Il y a un an et demi, je me suis pointé aux 85 ans d’une tante. Beaucoup de monde. Enormément de têtes qui avaient changé. Normal. Énormément de nouvelles têtes aussi. Certaines déjà adultes, misère que le temps court !… Des têtes bien faites aux airs de famille manifestes. Je suis un peu perdu dans cette ambiance si ancienne pour moi. Et puis un sourire me frappe l’épaule. Un sourire large et entier, franc et heureux. Isabelle ma petite cousine devenue grande. A-t-elle changé ? Si peu. Mais son sourire, pas du tout. C’est le même. Aussi généreux et ouvert. Sincère. Trente-cinq ans que nous ne nous sommes pas vus. Nous sommes heureux de ces retrouvailles. L’étreinte adulte est plus forte que la réserve naturelle que nous avions enfants. Nous nous racontons nos vies, nos enfants, nos boulots, nos plaisirs, nos joies. Et son flirt avec la mort. Et le soutien de sa maman, de ses frères et sœur. Elle est émue dans ce rappel de la force de la solidarité familiale. Elle est forte face à l’épreuve, qu’elle me présente comme étant révolue.
Nous nous disons ce que nous ne nous sommes jamais dit : oui, nous étions tous deux les cousin cousine préféré l’un de l’autre. Ça fait quelque chose, même si longtemps après. Dans le fond, nous pouvons encore l’être, non ?
Elle m’a écrit dès le lendemain. Nous avons poursuivi l’échange sur la vie et la mort. Sur Dieu et la religion aussi. J’évoque moi-même son rapport à la religion, qu’on m’a dit fort. Elle confirme, en disant toutefois qu’elle n’en parle pas d’elle-même, parce qu’elle a cru comprendre qu’elle lassait ses amis. Ce n’est pas qu’elle croit en Dieu, me dit-elle, c’est qu’elle l’a rencontré, et qu’elle l’aime. Je lui dis que je suis athée, mais totalement tolérant.
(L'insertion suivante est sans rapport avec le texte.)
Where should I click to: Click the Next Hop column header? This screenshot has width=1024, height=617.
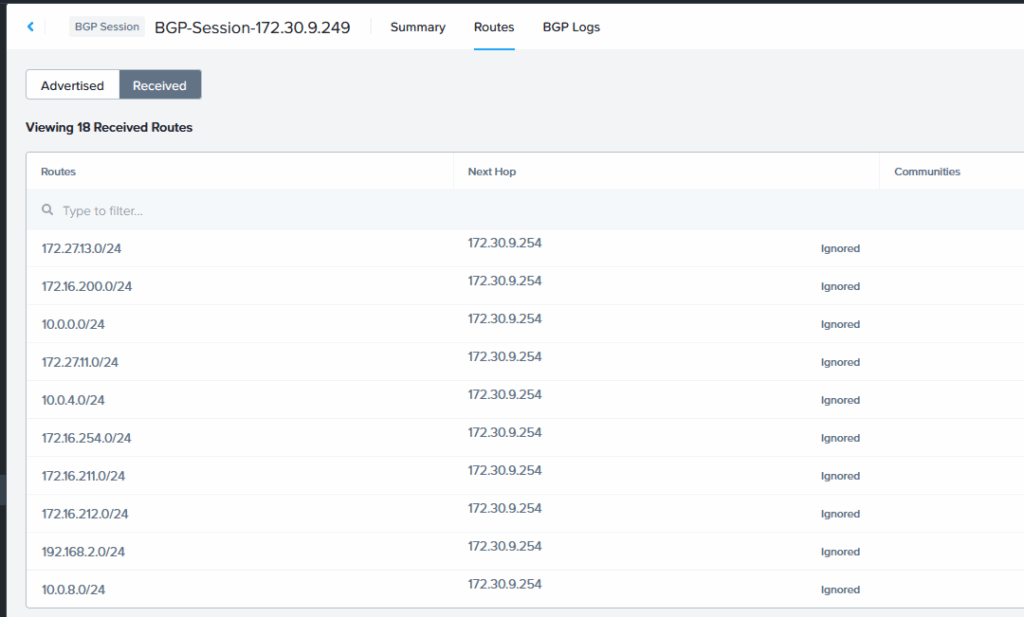[x=492, y=172]
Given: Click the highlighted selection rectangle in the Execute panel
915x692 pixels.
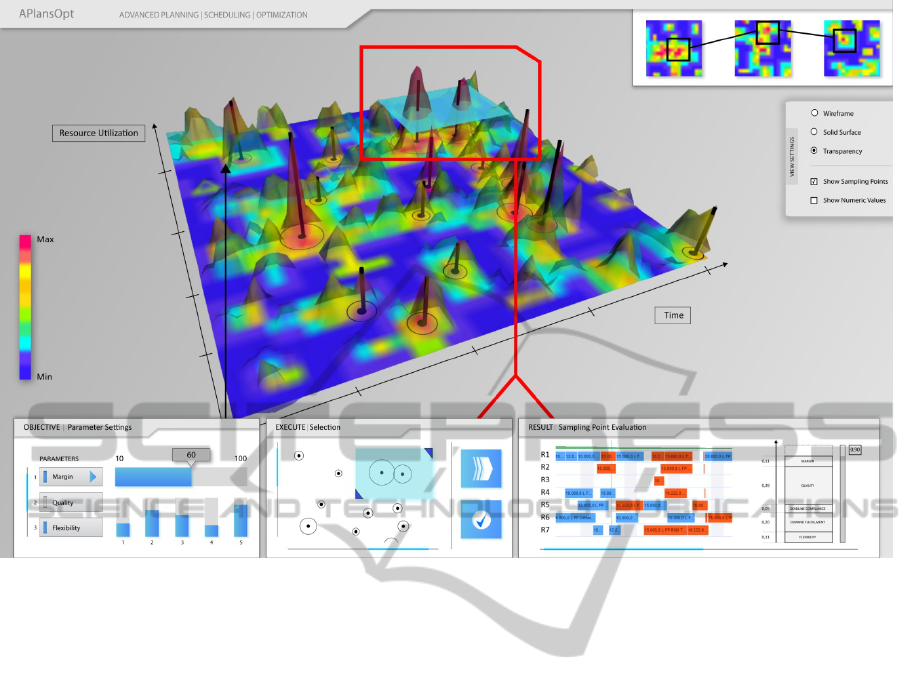Looking at the screenshot, I should pyautogui.click(x=392, y=473).
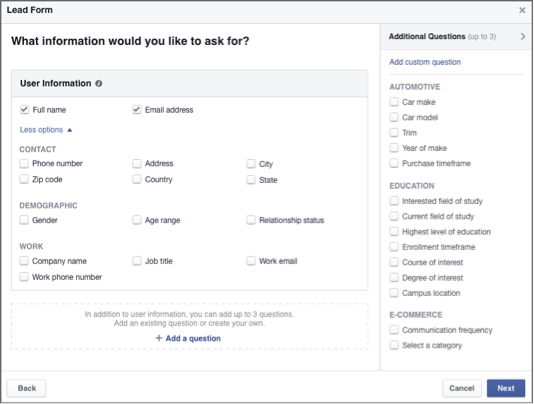Select the Communication frequency checkbox
Screen dimensions: 534x404
click(394, 330)
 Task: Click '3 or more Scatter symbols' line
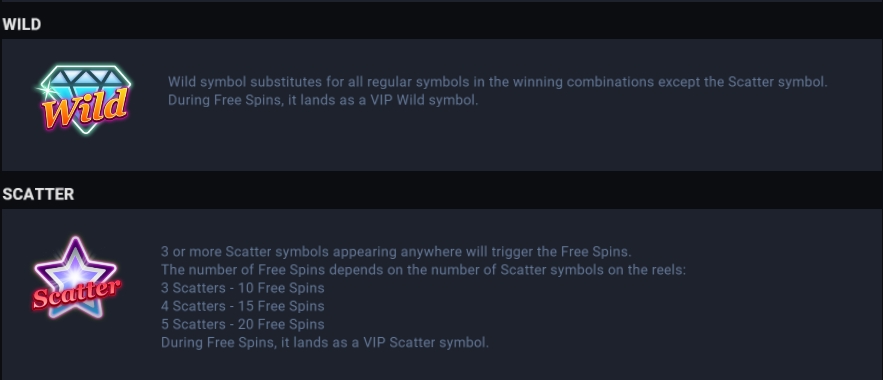click(396, 251)
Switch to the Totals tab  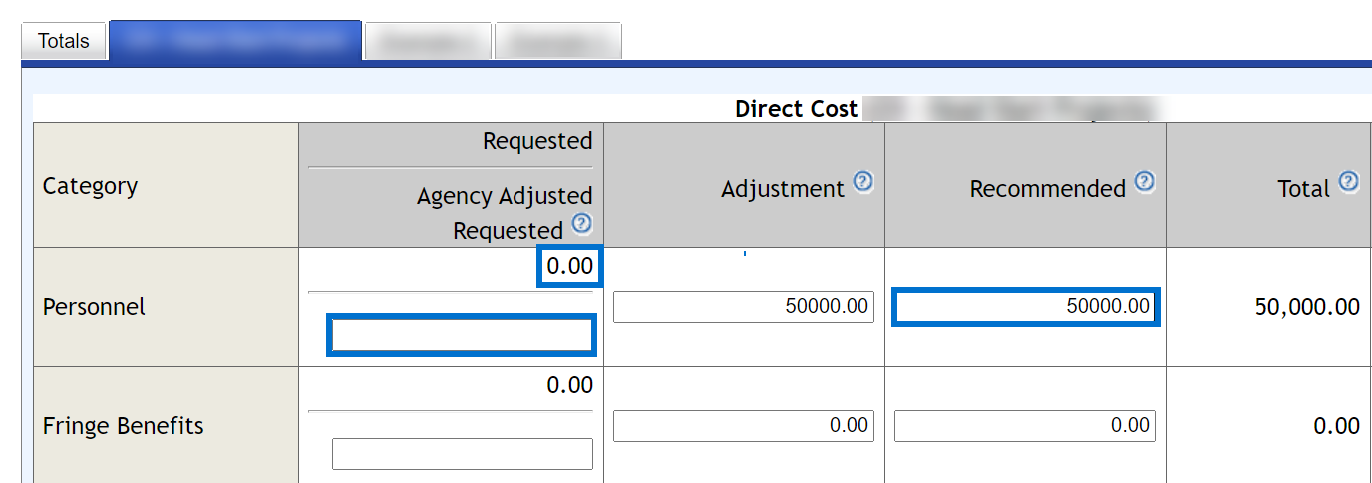pyautogui.click(x=64, y=41)
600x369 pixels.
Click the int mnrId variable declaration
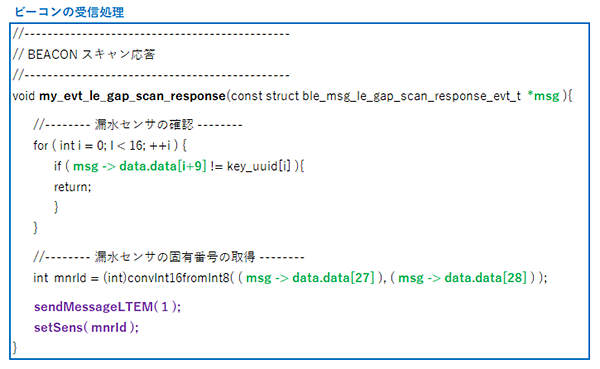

Je n’ai jamais fait partie des anti-cathos, mais je m’amuse à lui communiquer l’une de mes devises : « Dieu me préserve des religions ! » Et je rappelle cette citation attribuée à je ne sais plus quel auteur « Je suis athée, Dieu merci ! » Nous en rigolons. Elle me raconte sa foi. Je la respecte, même si j’ai du mal à suivre. Nous parlons, pour la première fois sans doute, de la mort de son papa. Mais aussi de nos valeurs, qui font que les cousins préférés peuvent le rester, malgré l’athéisme de l’un et le mysticisme de l’autre. Et à nouveau de la mort, de la vieillesse. Celle de nos parents. Mais aussi celle qui nous attend, un jour, dans trente ou trente-cinq ans.
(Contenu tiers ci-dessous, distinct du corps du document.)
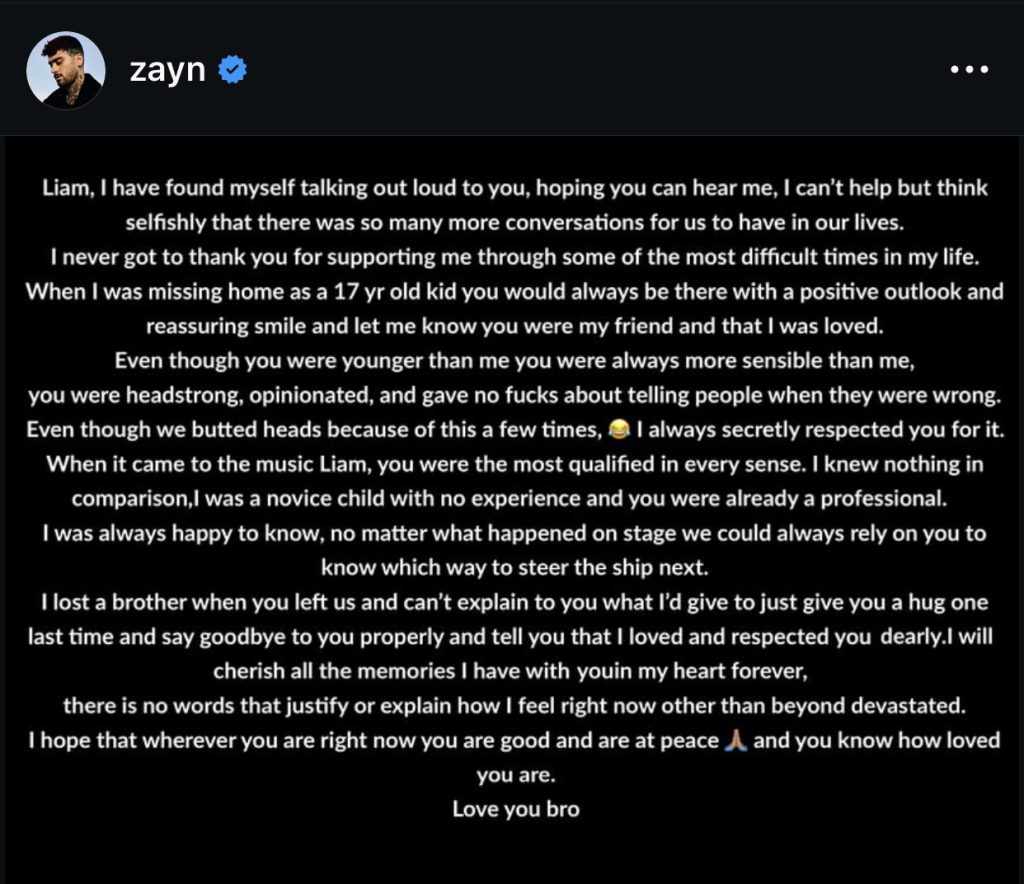Click the blue verified badge

click(x=233, y=70)
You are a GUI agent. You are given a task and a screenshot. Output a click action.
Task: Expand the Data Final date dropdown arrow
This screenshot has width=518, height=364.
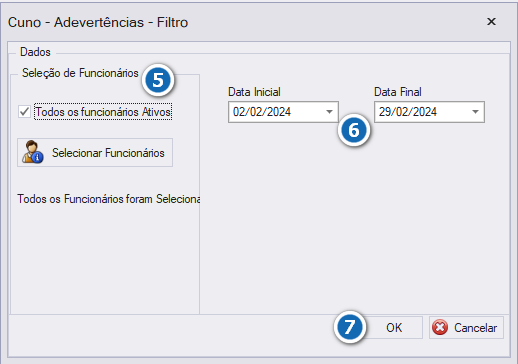click(x=475, y=112)
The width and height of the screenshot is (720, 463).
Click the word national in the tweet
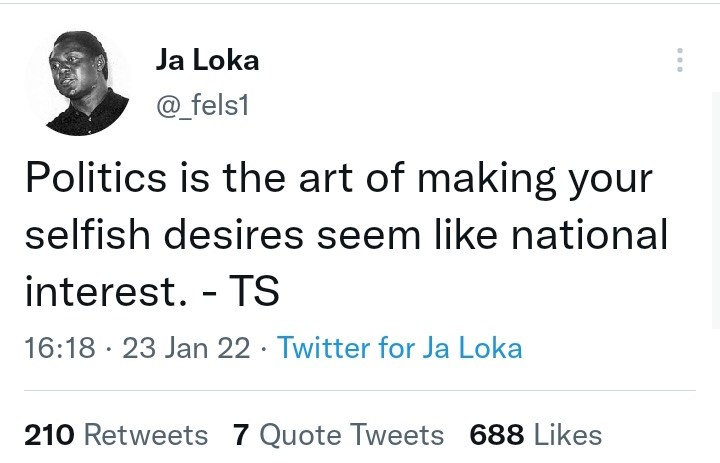coord(590,234)
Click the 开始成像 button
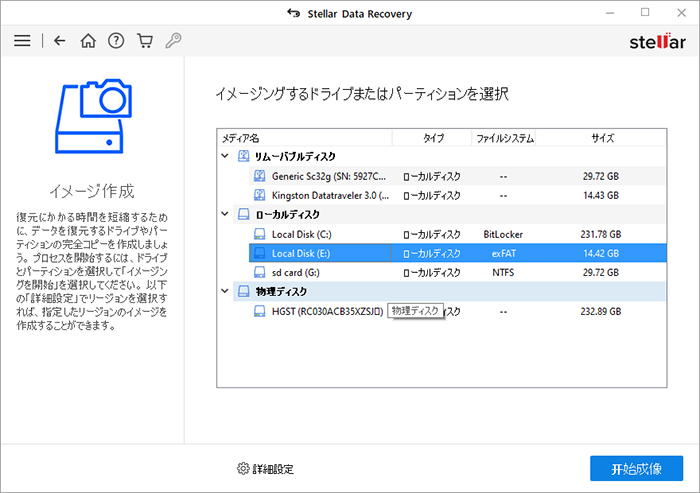The height and width of the screenshot is (493, 700). click(x=636, y=468)
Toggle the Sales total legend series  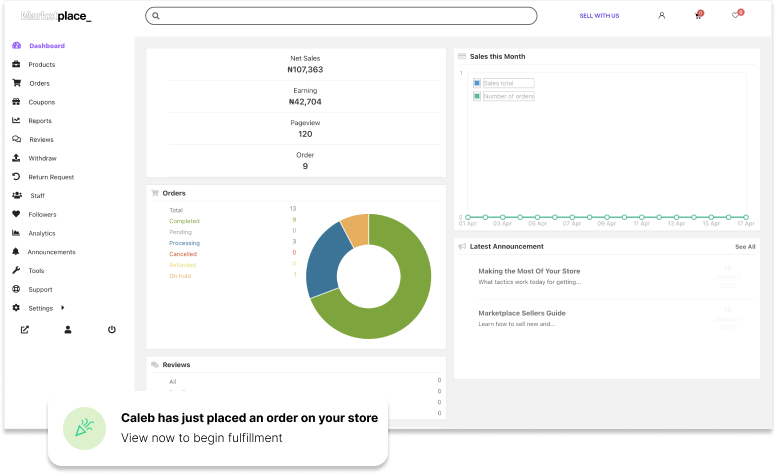pyautogui.click(x=503, y=83)
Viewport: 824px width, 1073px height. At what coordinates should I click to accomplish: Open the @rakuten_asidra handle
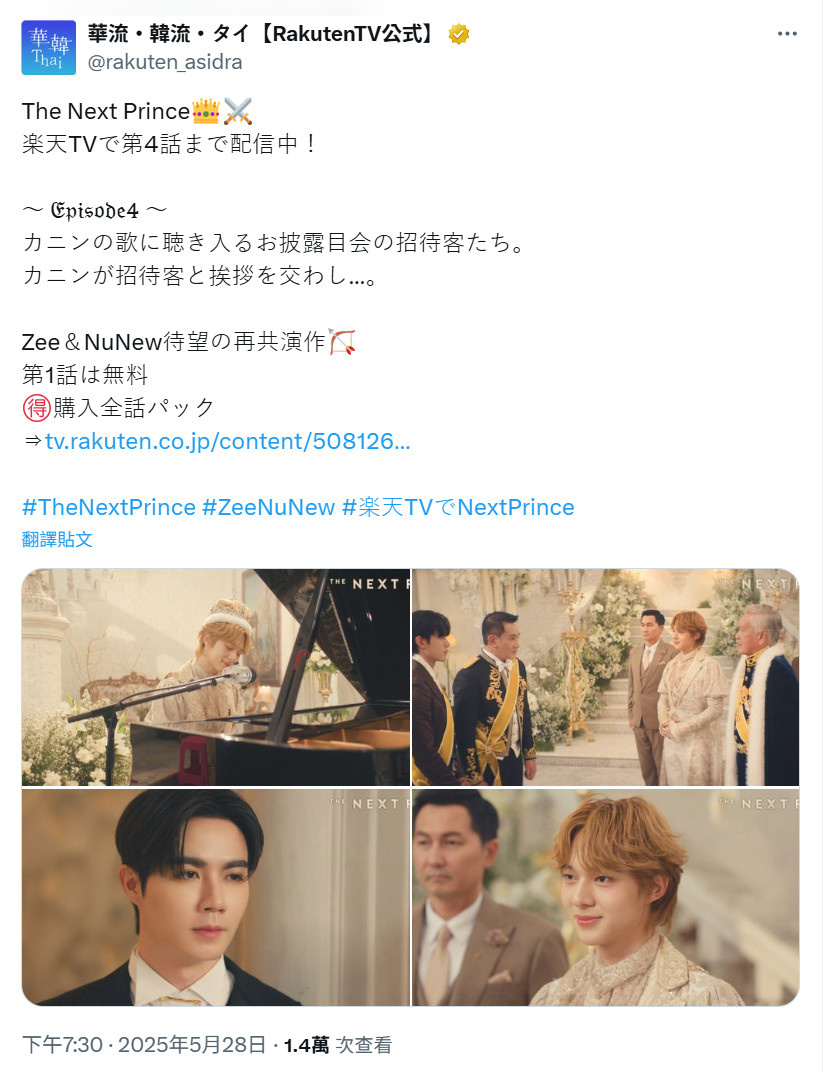(x=165, y=62)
Le ton de nos échanges montre que le contact ne se coupera plus.
Un soir, je passe chez elle à Tournai. Isabelle et son sourire. Sa gaité, son enthousiasme. Ses rires. Christiane est là. C’est elle qui me reconduit à la gare. Je lui dis que je suis content de l’avoir revue, elle mais bien sûr aussi Isabelle, ma petite cousine au sourire d’ange.
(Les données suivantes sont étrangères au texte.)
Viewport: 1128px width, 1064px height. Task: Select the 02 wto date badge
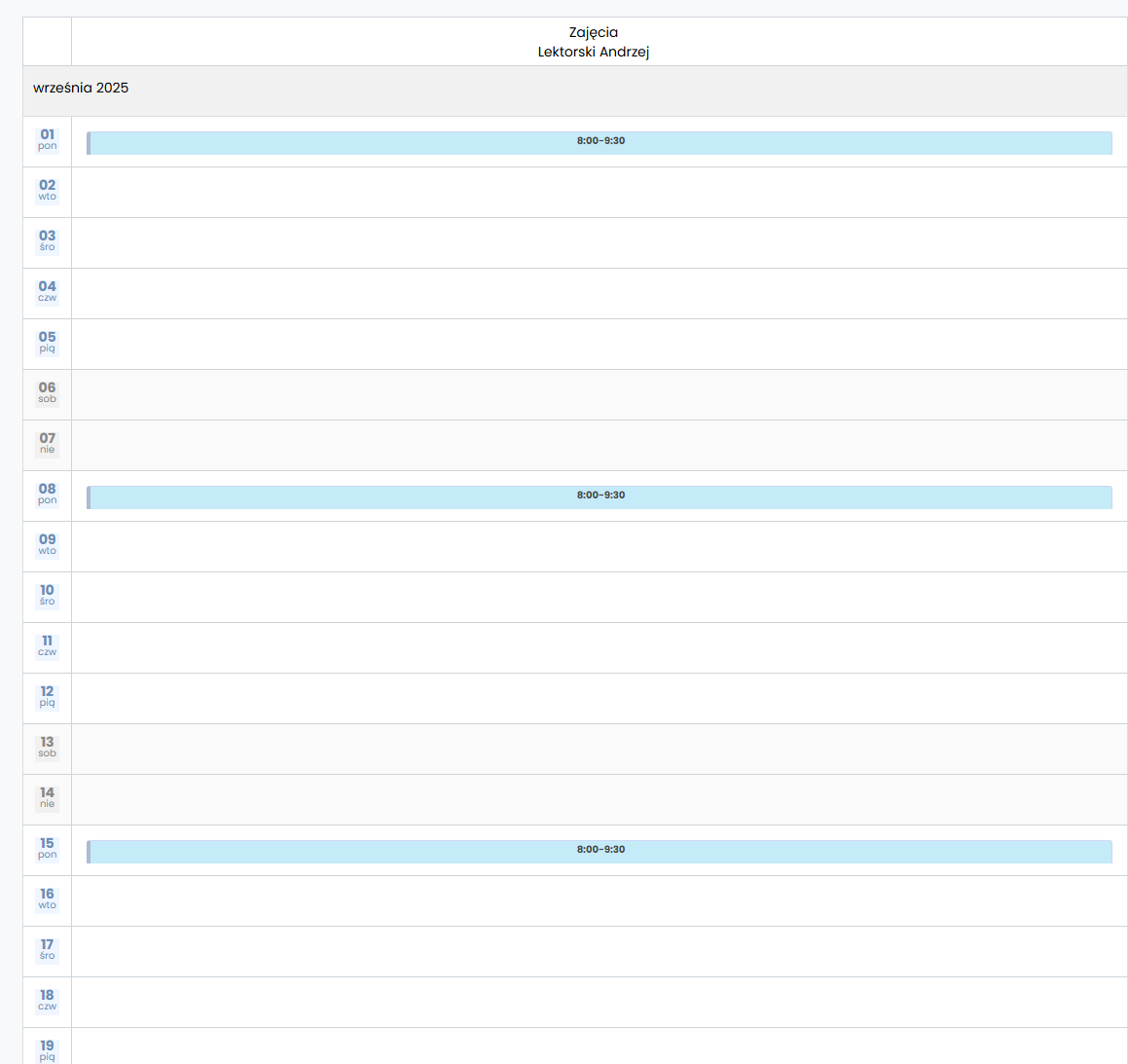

C’est la dernière fois que je l’ai vue. Quelques mois plus tard, un coup de fil affreux m’apprend qu’Isabelle est décédée. Le cancer, ce salaud, a repris le dessus. L’a découragée. L’a tuée. Le sourire s’est figé. Irrémédiablement. Ma cousine, ma petite cousine qui ne connaîtra pas la vieillesse.
J’ignorais qu’elle avait eu une rechute. Pourquoi n’a-t-elle pas contacté son cousin ? Pourquoi n’avons-nous pu poursuivre nos écrits, nos échanges ? Pourquoi n’ai-je pu lui dire au revoir ?
Je m’en veux. Maintenant, je ne peux plus rien lui dire. Moi l’athée, je ne crois pas qu’elle soit là haut à me lire, à entendre ma tristesse, à calmer mes remords. Je suis incroyablement triste. Il me manque quelque chose dans cette communication. Je gueule dans le désert. Je hurle, mais elle ne m’entendra plus. Je n’aurais rien pu faire évidemment. Simplement l’accompagner dans son départ, dans sa douleur. A-t-elle connu le désespoir, elle qui croyait tant ? Je dois parler avec Christiane, avec Manu. Combler ce vide incomblable. Mais que leur dire ? Si ce n’est que c’était ma petite cousine préférée ? Et qu’elle restera toujours à mes yeux le Sourire Isabelle.